*** Opening Records for this task ***

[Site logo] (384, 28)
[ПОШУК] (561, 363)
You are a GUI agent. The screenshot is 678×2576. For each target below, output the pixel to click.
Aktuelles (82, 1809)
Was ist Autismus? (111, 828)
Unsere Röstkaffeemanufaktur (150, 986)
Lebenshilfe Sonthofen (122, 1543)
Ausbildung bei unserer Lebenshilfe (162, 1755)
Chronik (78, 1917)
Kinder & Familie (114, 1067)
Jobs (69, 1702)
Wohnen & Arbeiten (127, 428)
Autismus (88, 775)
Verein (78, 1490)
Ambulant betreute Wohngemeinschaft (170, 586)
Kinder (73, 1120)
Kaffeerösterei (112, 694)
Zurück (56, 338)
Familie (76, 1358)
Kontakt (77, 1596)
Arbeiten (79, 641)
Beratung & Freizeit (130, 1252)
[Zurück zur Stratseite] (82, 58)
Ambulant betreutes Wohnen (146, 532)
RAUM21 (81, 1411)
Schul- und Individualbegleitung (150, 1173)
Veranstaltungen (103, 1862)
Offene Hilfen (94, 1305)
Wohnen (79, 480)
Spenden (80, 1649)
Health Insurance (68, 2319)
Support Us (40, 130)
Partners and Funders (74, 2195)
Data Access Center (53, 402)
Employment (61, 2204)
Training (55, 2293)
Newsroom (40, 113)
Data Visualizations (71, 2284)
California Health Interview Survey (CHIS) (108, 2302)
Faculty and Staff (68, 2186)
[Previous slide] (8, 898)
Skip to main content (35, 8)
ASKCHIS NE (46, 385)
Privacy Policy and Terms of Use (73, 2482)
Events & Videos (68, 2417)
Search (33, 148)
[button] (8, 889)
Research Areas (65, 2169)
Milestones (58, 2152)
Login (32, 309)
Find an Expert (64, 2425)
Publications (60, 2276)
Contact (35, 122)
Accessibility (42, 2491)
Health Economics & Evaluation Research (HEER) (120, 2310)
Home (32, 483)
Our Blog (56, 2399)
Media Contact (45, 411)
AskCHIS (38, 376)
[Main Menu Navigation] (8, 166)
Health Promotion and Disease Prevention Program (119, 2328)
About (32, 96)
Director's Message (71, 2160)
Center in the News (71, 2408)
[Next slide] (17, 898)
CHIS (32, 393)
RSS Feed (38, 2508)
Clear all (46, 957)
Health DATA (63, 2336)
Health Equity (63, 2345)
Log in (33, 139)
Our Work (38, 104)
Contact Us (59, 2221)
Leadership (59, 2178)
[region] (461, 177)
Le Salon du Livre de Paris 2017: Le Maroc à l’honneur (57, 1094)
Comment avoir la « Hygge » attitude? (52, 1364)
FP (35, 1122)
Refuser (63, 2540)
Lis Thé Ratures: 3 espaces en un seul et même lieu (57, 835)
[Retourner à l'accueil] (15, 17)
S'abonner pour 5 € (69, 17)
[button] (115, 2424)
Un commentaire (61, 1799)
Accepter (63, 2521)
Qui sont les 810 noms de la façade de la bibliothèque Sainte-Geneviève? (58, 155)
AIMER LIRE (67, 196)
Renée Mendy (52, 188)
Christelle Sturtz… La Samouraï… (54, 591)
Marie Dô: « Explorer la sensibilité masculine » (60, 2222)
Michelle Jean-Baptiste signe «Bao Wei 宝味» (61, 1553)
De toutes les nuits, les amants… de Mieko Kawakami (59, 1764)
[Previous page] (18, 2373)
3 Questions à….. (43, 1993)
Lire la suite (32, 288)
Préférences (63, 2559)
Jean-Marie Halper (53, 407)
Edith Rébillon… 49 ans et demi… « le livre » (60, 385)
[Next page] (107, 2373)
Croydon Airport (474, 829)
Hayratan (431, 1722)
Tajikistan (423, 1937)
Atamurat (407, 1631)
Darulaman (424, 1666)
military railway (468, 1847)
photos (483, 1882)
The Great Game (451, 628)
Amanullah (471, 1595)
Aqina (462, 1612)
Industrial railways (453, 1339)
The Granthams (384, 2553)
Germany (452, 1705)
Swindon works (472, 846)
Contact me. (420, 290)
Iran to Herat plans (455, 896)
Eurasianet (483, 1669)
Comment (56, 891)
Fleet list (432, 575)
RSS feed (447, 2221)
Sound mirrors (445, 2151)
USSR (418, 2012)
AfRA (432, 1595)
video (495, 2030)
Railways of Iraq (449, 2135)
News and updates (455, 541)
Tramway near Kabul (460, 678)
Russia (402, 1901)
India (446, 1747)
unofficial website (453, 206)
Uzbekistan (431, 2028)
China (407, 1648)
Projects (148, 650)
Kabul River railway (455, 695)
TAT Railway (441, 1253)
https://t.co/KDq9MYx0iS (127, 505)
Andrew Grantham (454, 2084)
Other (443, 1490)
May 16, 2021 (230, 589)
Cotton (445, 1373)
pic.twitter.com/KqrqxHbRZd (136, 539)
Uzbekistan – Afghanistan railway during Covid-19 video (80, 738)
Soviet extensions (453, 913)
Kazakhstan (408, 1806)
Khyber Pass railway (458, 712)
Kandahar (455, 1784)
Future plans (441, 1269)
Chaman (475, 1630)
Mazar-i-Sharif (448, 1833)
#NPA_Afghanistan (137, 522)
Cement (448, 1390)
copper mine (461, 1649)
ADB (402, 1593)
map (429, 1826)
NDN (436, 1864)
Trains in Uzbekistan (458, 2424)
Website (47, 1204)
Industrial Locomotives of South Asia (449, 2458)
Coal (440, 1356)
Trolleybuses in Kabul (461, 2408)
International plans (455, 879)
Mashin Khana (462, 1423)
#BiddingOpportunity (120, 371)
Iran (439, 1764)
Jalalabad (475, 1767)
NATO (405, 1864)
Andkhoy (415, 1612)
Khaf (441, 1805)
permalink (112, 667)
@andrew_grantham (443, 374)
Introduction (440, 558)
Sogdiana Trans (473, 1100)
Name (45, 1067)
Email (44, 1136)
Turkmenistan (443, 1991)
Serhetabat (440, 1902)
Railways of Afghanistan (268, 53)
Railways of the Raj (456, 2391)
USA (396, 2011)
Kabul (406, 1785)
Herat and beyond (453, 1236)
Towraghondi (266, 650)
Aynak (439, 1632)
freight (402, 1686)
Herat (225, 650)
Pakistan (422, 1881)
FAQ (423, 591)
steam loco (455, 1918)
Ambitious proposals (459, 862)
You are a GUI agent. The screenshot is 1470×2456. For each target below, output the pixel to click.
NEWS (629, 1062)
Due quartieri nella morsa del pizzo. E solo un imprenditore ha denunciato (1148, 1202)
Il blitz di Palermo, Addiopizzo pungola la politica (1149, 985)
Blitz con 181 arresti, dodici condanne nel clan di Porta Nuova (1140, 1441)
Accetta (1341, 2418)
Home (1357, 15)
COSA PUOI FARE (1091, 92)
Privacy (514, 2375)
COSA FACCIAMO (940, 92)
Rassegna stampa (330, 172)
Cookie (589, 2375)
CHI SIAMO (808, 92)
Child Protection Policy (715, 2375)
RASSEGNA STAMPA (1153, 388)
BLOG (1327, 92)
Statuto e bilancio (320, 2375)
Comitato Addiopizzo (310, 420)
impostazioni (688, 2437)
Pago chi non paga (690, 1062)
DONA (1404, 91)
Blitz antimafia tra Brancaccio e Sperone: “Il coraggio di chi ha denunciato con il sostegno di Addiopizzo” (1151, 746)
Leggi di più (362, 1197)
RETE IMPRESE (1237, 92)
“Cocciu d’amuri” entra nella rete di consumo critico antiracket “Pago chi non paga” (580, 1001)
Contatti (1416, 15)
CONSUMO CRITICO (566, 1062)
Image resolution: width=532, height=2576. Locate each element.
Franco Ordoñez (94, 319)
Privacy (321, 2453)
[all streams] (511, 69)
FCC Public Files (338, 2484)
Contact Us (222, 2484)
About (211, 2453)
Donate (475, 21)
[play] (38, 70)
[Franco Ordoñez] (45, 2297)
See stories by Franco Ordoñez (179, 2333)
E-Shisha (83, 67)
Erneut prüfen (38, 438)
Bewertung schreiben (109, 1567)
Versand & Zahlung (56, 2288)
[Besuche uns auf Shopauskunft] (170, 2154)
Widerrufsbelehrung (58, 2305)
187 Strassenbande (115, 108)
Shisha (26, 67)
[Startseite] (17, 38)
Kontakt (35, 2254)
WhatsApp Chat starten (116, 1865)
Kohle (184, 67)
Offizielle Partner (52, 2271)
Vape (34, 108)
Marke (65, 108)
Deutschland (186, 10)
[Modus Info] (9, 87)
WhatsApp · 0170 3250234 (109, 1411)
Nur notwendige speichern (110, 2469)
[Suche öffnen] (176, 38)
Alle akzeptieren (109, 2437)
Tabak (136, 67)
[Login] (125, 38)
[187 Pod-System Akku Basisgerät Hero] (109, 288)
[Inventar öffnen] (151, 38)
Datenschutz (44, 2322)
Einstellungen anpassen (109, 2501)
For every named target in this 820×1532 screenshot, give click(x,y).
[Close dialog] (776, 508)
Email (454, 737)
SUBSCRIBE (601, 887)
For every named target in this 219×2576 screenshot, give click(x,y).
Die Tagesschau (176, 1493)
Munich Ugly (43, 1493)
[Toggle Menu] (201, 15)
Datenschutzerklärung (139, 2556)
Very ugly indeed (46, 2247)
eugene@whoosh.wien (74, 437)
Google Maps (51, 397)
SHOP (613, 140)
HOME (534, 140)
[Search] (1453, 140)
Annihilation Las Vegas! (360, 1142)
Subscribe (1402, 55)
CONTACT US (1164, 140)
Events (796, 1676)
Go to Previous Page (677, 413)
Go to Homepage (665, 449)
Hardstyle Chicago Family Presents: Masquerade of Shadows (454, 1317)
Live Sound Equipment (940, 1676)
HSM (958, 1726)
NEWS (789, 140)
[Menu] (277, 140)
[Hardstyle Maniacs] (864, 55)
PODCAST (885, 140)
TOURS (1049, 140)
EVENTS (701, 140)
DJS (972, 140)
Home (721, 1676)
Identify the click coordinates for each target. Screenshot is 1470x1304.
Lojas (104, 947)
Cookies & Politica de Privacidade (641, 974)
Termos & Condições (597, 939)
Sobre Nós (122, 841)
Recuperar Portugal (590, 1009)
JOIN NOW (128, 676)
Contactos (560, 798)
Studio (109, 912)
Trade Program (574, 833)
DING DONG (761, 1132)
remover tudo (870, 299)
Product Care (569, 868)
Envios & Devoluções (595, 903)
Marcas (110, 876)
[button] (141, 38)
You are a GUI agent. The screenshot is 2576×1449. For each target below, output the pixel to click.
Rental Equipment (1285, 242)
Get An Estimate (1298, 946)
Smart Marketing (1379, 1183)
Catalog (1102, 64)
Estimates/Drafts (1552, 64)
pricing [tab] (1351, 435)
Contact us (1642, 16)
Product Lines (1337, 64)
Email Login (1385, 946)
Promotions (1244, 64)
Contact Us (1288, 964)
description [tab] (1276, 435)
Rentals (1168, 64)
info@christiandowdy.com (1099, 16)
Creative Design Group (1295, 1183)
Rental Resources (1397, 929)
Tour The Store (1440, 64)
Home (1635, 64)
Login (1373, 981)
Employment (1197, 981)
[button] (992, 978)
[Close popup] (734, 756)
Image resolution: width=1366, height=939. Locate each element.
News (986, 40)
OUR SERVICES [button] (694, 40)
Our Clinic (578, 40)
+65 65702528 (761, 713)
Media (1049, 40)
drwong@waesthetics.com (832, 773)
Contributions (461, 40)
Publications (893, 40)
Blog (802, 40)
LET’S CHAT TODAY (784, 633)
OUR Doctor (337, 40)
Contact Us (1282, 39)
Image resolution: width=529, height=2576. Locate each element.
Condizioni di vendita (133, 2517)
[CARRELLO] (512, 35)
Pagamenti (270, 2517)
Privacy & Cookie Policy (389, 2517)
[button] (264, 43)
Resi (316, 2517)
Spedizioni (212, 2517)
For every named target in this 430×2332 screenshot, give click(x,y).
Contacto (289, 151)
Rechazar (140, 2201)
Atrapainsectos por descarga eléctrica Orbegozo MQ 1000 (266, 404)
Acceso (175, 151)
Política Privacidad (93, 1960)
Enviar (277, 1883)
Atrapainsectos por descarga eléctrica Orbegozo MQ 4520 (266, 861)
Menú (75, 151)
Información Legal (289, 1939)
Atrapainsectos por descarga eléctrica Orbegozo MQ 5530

*** Closing Records for this task ***

Task to carry out →
Return only the part of the records above that opens with the line containing "For every named target in this 219×2576" and closes with the line containing "[Search] (1453, 140)", ends included.

Answer to this task →
For every named target in this 219×2576 screenshot, give click(x,y).
Die Tagesschau (176, 1493)
Munich Ugly (43, 1493)
[Toggle Menu] (201, 15)
Datenschutzerklärung (139, 2556)
Very ugly indeed (46, 2247)
eugene@whoosh.wien (74, 437)
Google Maps (51, 397)
SHOP (613, 140)
HOME (534, 140)
[Search] (1453, 140)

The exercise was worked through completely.